* _What you have to do_:
Copy out the records below word for word, beginning with the line that contains "事業案内 (763, 91)" and continuing through the line that contains "カスタマイズする [カスタマイズする (モーダルウィンドウ)] (706, 1303)", with both of those lines included.

* _Data supplied_:
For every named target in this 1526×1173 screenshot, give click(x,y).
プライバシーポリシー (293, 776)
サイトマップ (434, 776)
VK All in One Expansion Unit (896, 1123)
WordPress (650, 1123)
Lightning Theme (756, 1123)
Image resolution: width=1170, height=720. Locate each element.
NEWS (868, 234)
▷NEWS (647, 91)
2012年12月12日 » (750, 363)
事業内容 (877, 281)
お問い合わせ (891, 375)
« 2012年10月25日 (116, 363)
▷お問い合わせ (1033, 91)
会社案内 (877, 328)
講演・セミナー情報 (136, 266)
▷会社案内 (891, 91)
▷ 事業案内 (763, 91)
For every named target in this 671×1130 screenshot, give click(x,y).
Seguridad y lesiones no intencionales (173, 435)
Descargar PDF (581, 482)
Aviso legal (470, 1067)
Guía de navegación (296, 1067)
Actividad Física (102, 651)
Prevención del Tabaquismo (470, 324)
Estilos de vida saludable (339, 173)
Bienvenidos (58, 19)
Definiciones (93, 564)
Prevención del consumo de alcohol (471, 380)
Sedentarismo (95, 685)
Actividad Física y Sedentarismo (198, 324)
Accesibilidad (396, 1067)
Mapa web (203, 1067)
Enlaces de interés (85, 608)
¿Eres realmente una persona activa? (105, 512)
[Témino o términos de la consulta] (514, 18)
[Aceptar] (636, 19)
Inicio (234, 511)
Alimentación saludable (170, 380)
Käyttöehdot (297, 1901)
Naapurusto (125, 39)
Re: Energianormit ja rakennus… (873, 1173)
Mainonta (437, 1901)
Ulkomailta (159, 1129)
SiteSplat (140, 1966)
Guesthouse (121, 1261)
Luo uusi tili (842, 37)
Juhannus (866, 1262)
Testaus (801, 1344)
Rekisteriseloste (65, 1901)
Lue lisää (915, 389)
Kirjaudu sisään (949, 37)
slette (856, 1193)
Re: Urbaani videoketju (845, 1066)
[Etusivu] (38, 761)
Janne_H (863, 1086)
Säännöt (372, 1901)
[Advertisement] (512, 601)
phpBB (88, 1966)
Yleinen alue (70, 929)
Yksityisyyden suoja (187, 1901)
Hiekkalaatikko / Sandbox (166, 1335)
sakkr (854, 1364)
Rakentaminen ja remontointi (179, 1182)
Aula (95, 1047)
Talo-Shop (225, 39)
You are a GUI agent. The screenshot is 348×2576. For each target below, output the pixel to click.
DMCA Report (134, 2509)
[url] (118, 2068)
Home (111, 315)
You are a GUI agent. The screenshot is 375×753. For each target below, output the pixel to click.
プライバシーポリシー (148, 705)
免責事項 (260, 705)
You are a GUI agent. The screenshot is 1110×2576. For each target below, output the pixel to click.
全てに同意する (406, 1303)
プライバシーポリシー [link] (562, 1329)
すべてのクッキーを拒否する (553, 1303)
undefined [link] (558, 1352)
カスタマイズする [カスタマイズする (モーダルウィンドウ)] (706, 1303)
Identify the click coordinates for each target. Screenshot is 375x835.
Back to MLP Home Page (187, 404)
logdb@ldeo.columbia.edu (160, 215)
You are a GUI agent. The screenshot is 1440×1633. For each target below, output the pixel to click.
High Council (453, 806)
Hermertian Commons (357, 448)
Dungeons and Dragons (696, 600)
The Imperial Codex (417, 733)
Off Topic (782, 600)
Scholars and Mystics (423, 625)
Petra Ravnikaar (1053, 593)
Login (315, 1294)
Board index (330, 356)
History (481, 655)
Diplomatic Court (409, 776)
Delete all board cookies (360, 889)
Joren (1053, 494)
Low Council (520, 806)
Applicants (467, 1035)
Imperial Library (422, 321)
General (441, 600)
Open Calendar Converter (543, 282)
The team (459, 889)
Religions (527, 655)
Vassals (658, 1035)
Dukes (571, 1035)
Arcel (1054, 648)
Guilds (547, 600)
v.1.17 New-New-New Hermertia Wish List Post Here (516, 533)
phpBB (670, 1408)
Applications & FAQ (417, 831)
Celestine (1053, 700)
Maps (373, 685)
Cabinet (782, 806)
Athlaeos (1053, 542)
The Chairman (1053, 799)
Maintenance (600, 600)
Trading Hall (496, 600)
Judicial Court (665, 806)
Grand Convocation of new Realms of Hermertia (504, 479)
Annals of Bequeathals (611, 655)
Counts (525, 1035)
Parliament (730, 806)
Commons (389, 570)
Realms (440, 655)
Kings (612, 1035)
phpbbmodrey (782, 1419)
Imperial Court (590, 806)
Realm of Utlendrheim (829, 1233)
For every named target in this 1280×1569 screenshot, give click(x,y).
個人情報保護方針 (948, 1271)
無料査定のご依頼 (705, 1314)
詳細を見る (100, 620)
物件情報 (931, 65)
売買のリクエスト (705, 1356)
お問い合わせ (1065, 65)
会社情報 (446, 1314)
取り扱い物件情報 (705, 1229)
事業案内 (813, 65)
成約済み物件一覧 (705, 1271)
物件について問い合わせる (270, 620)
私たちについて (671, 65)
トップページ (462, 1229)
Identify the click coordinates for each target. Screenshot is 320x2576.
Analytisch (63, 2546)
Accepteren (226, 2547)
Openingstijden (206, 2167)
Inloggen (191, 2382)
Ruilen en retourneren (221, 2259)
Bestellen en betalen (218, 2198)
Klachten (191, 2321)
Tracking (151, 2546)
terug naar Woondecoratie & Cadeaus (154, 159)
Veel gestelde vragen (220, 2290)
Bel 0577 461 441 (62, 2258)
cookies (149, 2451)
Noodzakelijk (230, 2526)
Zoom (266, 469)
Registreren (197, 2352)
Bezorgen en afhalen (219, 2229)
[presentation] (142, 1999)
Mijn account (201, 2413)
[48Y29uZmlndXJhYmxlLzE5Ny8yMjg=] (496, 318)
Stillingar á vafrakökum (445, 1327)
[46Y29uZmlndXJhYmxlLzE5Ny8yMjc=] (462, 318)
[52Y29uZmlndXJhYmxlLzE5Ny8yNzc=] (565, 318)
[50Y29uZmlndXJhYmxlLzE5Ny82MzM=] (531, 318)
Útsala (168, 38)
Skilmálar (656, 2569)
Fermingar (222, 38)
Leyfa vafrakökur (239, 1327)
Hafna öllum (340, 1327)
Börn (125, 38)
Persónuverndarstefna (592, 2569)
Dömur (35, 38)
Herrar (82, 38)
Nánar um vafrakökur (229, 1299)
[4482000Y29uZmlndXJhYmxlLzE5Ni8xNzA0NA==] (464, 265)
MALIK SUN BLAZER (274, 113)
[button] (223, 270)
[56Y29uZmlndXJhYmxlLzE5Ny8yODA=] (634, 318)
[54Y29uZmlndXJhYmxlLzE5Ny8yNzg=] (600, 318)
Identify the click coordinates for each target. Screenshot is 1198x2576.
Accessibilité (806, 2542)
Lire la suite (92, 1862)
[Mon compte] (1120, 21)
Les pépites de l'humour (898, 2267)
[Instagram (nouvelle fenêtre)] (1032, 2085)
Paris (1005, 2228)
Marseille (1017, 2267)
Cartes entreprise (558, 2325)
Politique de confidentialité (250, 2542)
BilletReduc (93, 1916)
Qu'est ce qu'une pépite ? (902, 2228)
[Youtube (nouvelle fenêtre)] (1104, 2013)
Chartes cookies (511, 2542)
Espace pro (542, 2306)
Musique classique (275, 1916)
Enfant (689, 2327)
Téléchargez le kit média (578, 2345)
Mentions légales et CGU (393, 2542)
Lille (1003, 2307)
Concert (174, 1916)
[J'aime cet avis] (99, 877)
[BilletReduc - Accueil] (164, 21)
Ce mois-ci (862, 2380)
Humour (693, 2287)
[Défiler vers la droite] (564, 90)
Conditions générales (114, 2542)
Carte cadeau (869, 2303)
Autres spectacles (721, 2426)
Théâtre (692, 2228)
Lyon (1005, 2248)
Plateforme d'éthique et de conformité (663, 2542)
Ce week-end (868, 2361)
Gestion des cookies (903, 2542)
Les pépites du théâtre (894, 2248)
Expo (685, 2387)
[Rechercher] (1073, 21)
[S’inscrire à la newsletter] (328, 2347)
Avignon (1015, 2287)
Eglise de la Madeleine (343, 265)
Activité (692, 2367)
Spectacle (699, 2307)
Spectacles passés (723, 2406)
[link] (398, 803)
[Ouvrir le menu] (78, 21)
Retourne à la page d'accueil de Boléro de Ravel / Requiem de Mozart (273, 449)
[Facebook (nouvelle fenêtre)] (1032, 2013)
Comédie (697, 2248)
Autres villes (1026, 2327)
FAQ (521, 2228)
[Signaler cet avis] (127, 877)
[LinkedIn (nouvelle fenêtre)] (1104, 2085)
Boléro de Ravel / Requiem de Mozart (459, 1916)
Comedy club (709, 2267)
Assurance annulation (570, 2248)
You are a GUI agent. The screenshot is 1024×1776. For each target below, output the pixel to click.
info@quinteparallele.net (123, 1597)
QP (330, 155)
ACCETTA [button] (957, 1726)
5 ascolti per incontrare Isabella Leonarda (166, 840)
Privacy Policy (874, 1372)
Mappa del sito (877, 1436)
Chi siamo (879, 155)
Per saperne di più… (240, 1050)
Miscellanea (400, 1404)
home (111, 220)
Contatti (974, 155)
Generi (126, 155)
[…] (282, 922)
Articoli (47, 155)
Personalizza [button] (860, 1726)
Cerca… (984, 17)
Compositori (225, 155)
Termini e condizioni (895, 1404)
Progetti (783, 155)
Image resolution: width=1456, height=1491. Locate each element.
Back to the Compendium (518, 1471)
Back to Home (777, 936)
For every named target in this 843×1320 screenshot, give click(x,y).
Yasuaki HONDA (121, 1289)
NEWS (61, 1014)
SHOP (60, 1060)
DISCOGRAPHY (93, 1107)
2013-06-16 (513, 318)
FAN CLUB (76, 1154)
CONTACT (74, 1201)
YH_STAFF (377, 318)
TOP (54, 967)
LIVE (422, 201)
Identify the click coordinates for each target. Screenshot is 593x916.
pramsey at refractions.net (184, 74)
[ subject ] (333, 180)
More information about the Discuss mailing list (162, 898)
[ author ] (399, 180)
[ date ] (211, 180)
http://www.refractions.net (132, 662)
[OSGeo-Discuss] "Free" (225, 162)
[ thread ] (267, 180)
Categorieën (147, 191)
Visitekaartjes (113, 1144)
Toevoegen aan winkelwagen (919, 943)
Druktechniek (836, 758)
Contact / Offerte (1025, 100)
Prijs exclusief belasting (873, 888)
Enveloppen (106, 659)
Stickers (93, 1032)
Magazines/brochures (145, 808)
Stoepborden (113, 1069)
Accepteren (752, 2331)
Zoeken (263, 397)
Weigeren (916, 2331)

* _Exercise answer_:
▷ 事業案内 (763, 91)
For every named target in this 671×1130 screenshot, give click(x,y).
Seguridad y lesiones no intencionales (173, 435)
Descargar PDF (581, 482)
Aviso legal (470, 1067)
Guía de navegación (296, 1067)
Actividad Física (102, 651)
Prevención del Tabaquismo (470, 324)
Estilos de vida saludable (339, 173)
Bienvenidos (58, 19)
Definiciones (93, 564)
Prevención del consumo de alcohol (471, 380)
Sedentarismo (95, 685)
Actividad Física y Sedentarismo (198, 324)
Accesibilidad (396, 1067)
Mapa web (203, 1067)
Enlaces de interés (85, 608)
¿Eres realmente una persona activa? (105, 512)
[Témino o términos de la consulta] (514, 18)
[Aceptar] (636, 19)
Inicio (234, 511)
Alimentación saludable (170, 380)
Käyttöehdot (297, 1901)
Naapurusto (125, 39)
Re: Energianormit ja rakennus… (873, 1173)
Mainonta (437, 1901)
Ulkomailta (159, 1129)
SiteSplat (140, 1966)
Guesthouse (121, 1261)
Luo uusi tili (842, 37)
Juhannus (866, 1262)
Testaus (801, 1344)
Rekisteriseloste (65, 1901)
Lue lisää (915, 389)
Kirjaudu sisään (949, 37)
slette (856, 1193)
Re: Urbaani videoketju (845, 1066)
[Etusivu] (38, 761)
Janne_H (863, 1086)
Säännöt (372, 1901)
[Advertisement] (512, 601)
phpBB (88, 1966)
Yleinen alue (70, 929)
Yksityisyyden suoja (187, 1901)
Hiekkalaatikko / Sandbox (166, 1335)
sakkr (854, 1364)
Rakentaminen ja remontointi (179, 1182)
Aula (95, 1047)
Talo-Shop (225, 39)
You are a GUI agent. The screenshot is 348×2576. For each target below, output the pixel to click.
DMCA Report (134, 2509)
[url] (118, 2068)
Home (111, 315)
You are a GUI agent. The screenshot is 375×753. For each target below, output the pixel to click.
プライバシーポリシー (148, 705)
免責事項 (260, 705)
You are a GUI agent. The screenshot is 1110×2576. For each target below, output the pixel to click.
全てに同意する (406, 1303)
プライバシーポリシー [link] (562, 1329)
すべてのクッキーを拒否する (553, 1303)
undefined [link] (558, 1352)
カスタマイズする [カスタマイズする (モーダルウィンドウ)] (706, 1303)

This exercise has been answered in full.